EXERCISE: Rewrite the listing from the line containing "Task: Click the F5 logo" through the line containing "Action: pos(25,28)" with "emblem" in place of "logo" and everything else unchanged. Give only those lines, and leave the pictures out.

DATA LINES:
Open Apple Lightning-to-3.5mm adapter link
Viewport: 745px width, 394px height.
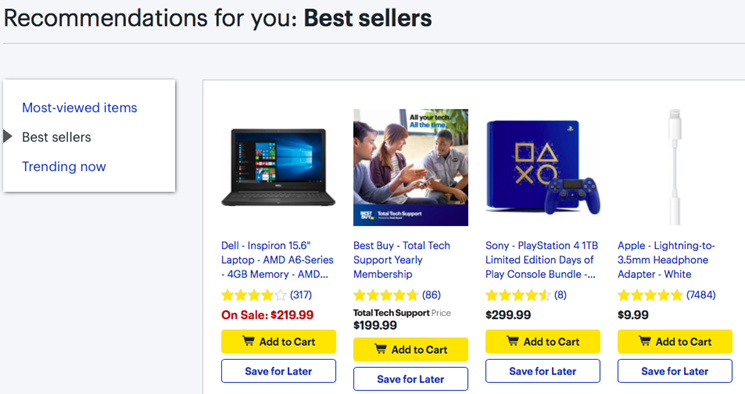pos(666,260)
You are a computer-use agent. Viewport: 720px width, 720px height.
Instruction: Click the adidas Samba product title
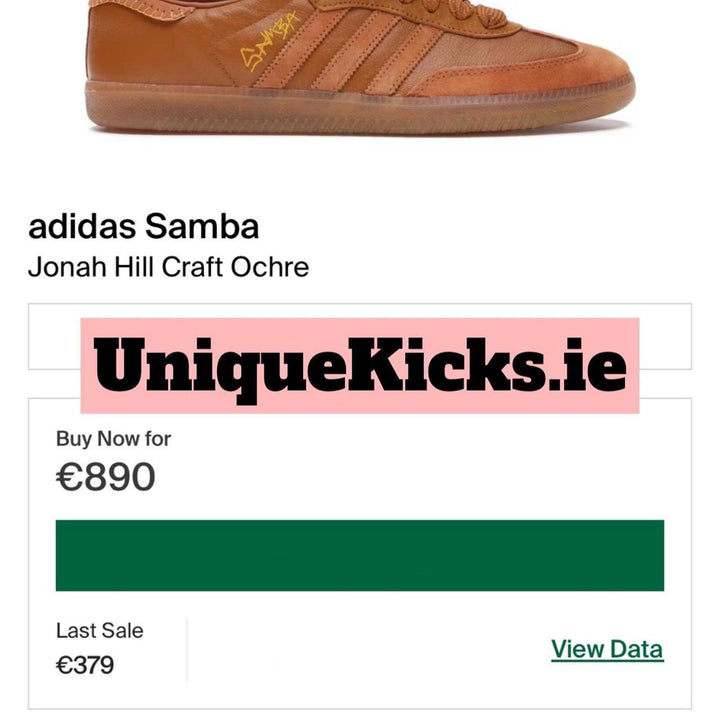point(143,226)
---
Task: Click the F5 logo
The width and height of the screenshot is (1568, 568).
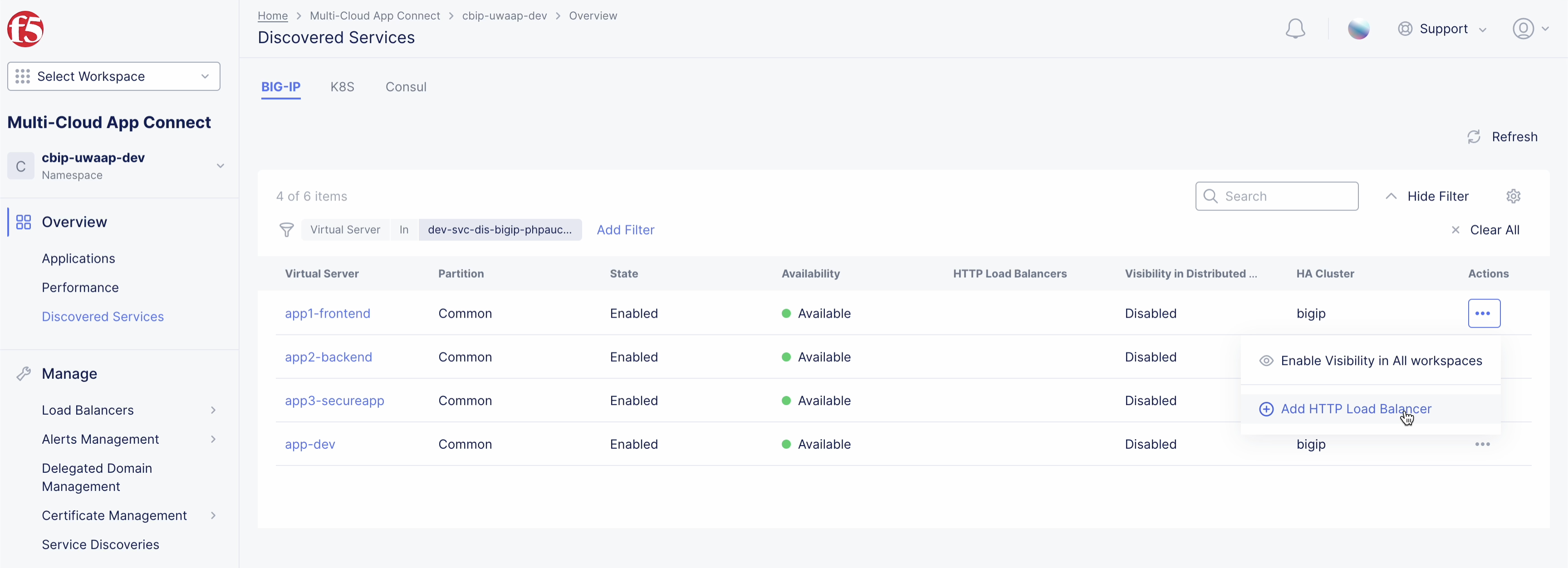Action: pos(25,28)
---
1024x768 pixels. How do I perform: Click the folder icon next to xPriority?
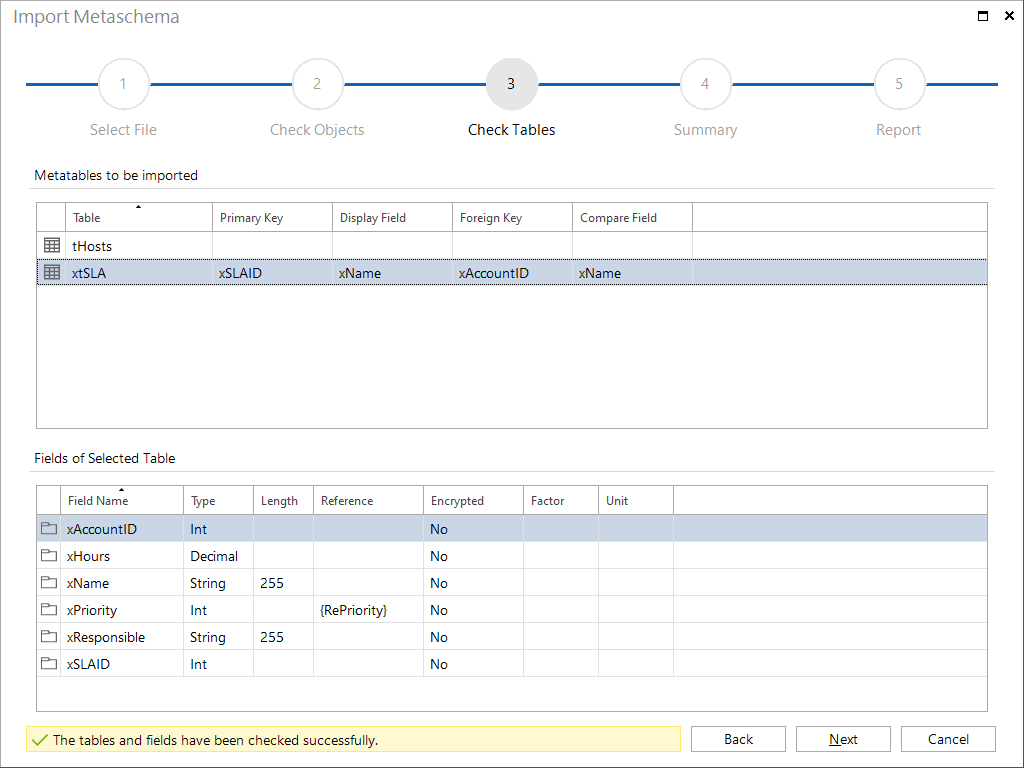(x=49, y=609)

SOLUTION TO THIS PROBLEM:
Task: Click the F5 emblem
The width and height of the screenshot is (1568, 568).
Action: pos(25,28)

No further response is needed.